Abilene Christian

The Abilene Christian players got ready for Kentucky Wednesday by watching some of their teammates in the NCAA Tournament interview room.

JACKSONVILLE, Fla. (WDRB) — The Abilene Christian basketball players were scheduled to be available in their locker room for media questioning at 11:05 a.m. Wednesday. Team officials asked for a short delay.

They were not watching film of Kentucky, ACU’s opening-round NCAA Tournament opponent Thursday at 7:10 p.m. Coach Joe Golding was not sharing his scouting report.

The delay was tied to something more important than that:

Selfies.

The Abilene Christian players asked for extra time so they could take pictures and videos of themselves watching three of their teammates on a TV monitor answering questions in the interview room.

It’s a stretch to say that while Kentucky is here to begin a serious push for the program’s ninth NCAA title, Abilene Christian is here for the selfies, souvenirs and autographs.

But there is an element of truth in that assessment. I took pictures of the ACU players taking pictures of their teammates.

“It’s just a big moment for all of us,” said ACU guard Trey Lenox. “It’s something we dreamed about as little kids and never thought would happen. For us it’s just an honor to be on the same court with them and be in this moment.”

“On Selection Sunday, the top three names in my mind that I thought we were going to play were Kentucky, Michigan State and Tennessee,” said ACU forward Clay Gayman. “It turns out I guess I was right.”

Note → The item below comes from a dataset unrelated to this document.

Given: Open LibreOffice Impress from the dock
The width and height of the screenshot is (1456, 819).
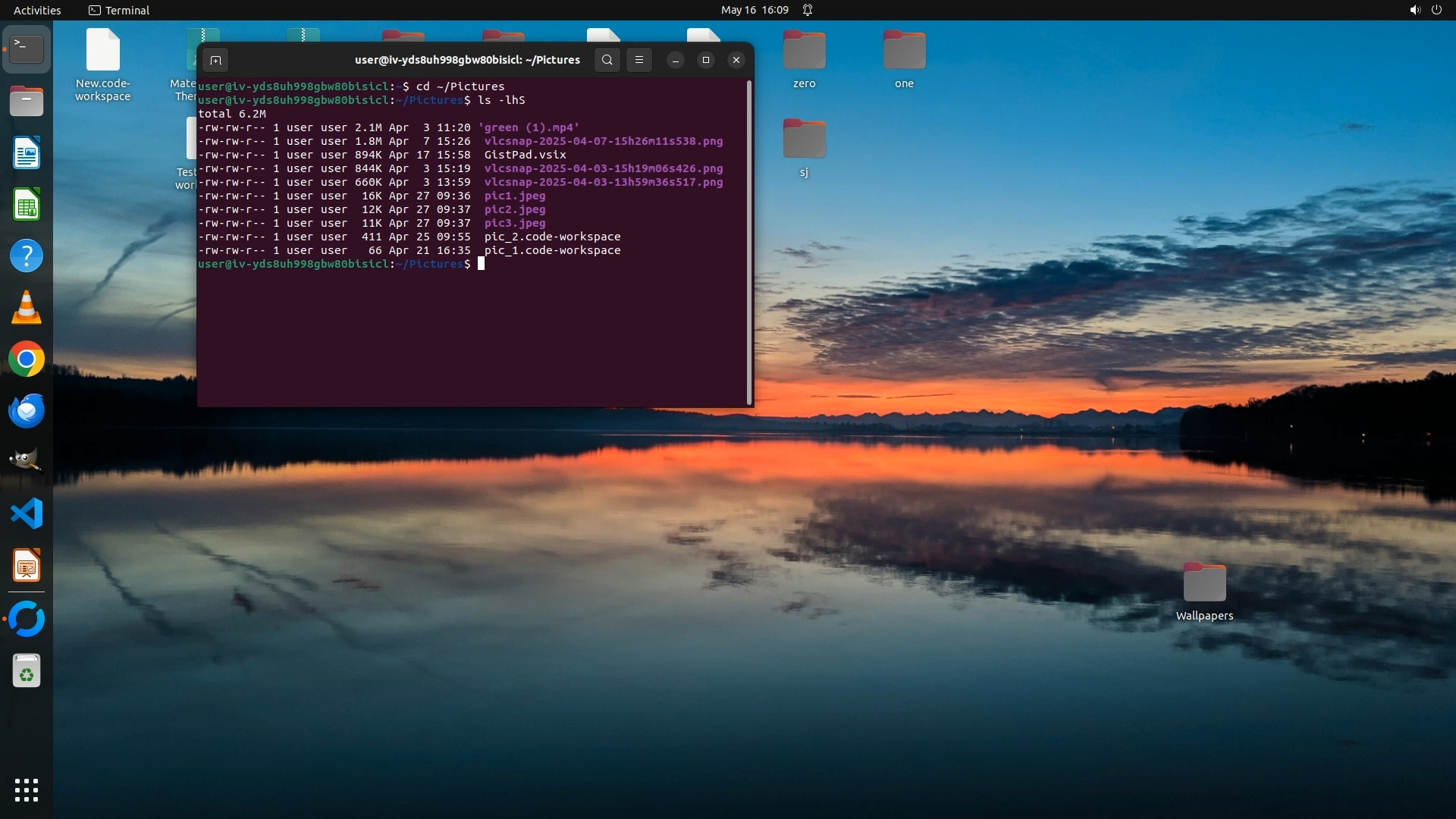Looking at the screenshot, I should click(27, 566).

“It will be an amazing experience because of all the pros they have on their team,” said Damien Daniels, a reserve guard.

In addition to being a 27-6 team from the Southland Conference that is a 22-point underdog, here is your Abilene Christian profile:

First NCAA Division I tournament.

Largest crowd played in front of this season: 7,169.

Total home attendance this season: 18,421 (roughly 3,200 less than Kentucky’s per game home average).

Players who had Southeastern Conference scholarship offer: Zero.

“One of my favorite teams growing up was that John Wall/DeMarcus Cousins Kentucky team (in 2010),” said ACU guard Payten Ricks. “I loved how fast they played. They were great.”

Although Ricks grew up a Kansas fan in Wichita, he said he would have taken a scholarship offer from John Calipari and the Wildcats.

But Kentucky did not offer. Neither did Kansas. Nor Wichita State.

“I had two D1 offers,” Ricks said. “Abilene and Coppin State.”

Ricks, for the record, is Abilene’s third leading scorer (11.7 per game) on the season but second leading scorer on the current roster because Golding dismissed two of this team’s top five scorers for violating team rules in February.

None of the four other Abilene Christian players that I questioned said they had scholarship offers from Power Five programs. Two said their only other offers were from Division II programs.

That included Lenox, who also has a Kentucky connection. Lenox grew up in Hot Springs, Ark. One of his AAU teammates was former Kentucky star and NBA lottery pick Malik Monk.

Kentucky and other top programs scouted Monk everywhere he played before his senior high school season.

Exposure was not an issue for Lenox but his best offer was Arkansas-Little Rock.

“Seeing the type of recognition and media attention that Malik got, I always kind of dreamed of it,” Lenox said. “But I never thought that it would come to this team.”

It came to this team because ACU won the Southland Conference Tournament after finishing two games behind Sam Houston State during the regular season.

Now they will come to Vystar Memorial Coliseum Thursday night wondering if they can do something that only eight of 136 teams seeded 15th in their regionals achieved: Beat a No. 2 seed.

“The last time it happened was 2016 — Middle Tennessee beat Michigan State,” Gayman said.

Correct. That ranked as one of the tournament's biggest Shock the World moments until UMBC, a 16-seed, upended Virginia, a No. 1 seed, a year ago.

“It’s opened doors for people to think they can win as the lower seed,” Daniels said. “We have talked about it.”

“That was the first thing I thought of when I saw the seeding,” Ricks said. “It reminds me that anything can happen. We have to have confidence that we can win a game.

“It’s definitely a dream come true, especially to be playing them. They’re the bluest of blue bloods.”

Expect more selfies on Thursday night.